PROVIDED DATA:

>> START

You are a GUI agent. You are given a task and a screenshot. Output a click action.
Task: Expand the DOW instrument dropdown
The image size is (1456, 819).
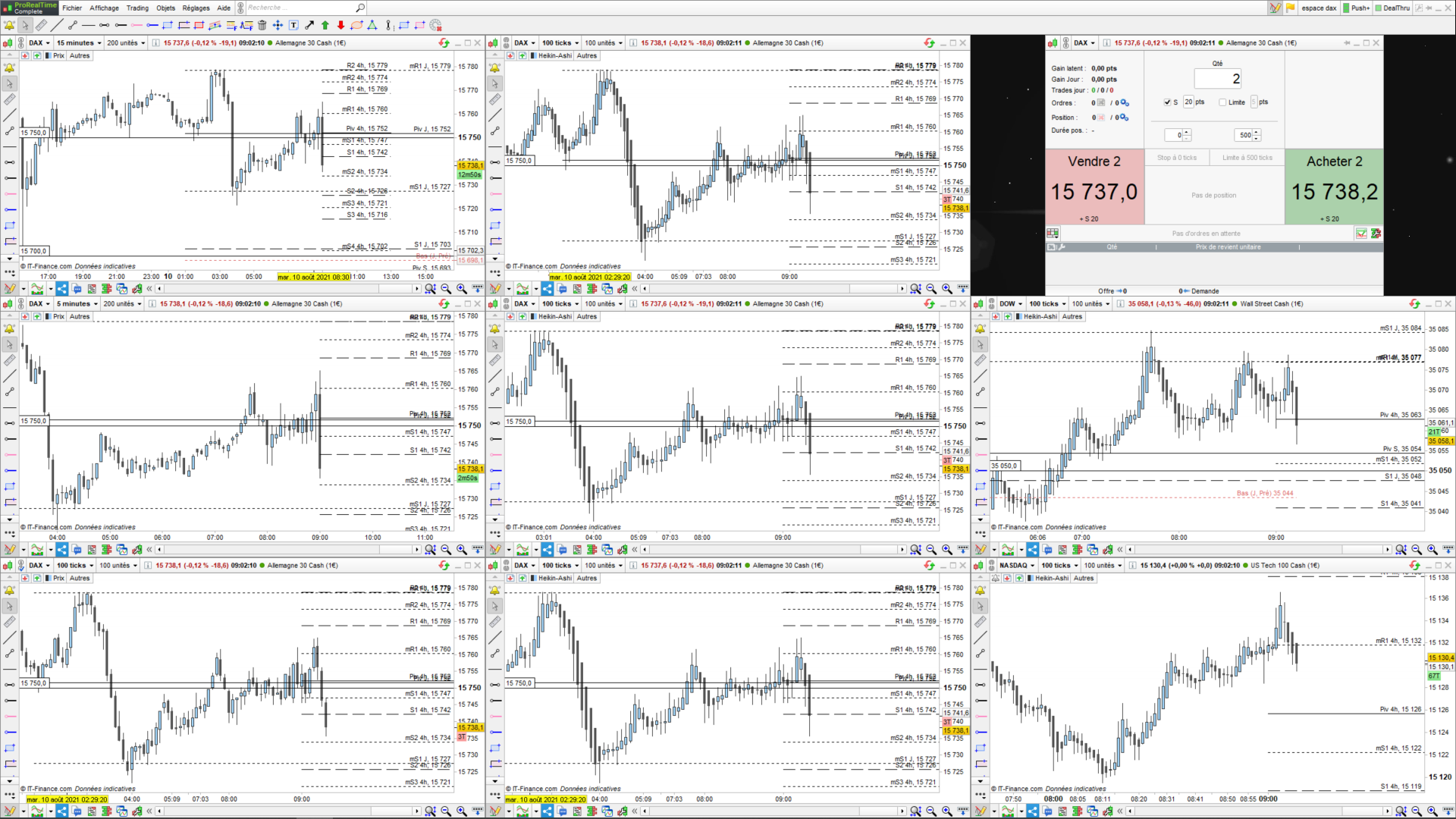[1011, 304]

>> END
>> START

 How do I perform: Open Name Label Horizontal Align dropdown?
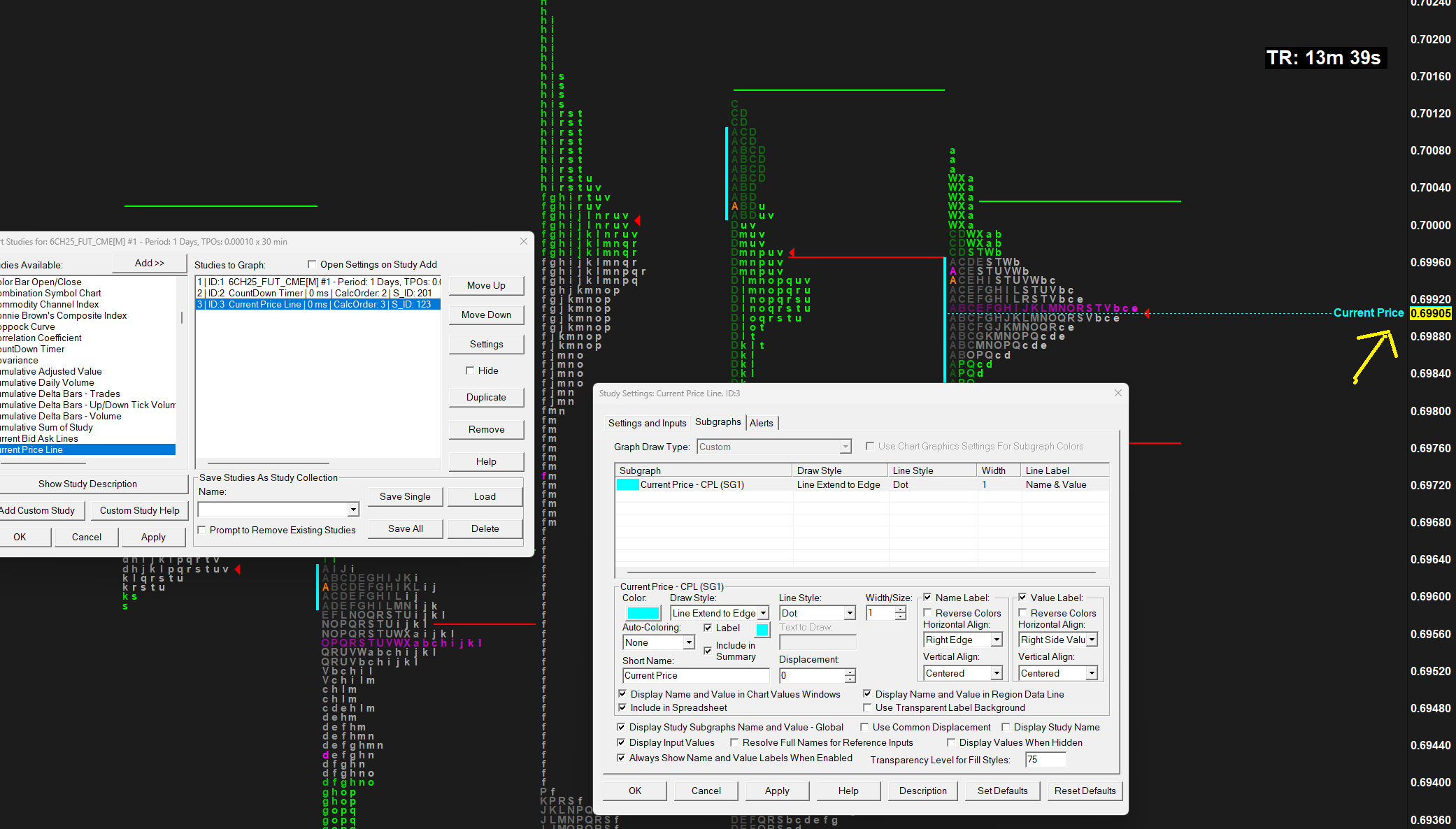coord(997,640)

>> END

Convert the lines between the line containing "How do I perform: Open" and the line containing "coord(997,640)", inclusive, into a JSON list of strings with one string per line, omitting blank lines. Leave the pictures out of the answer.

[
  " How do I perform: Open Name Label Horizontal Align dropdown?",
  "coord(997,640)"
]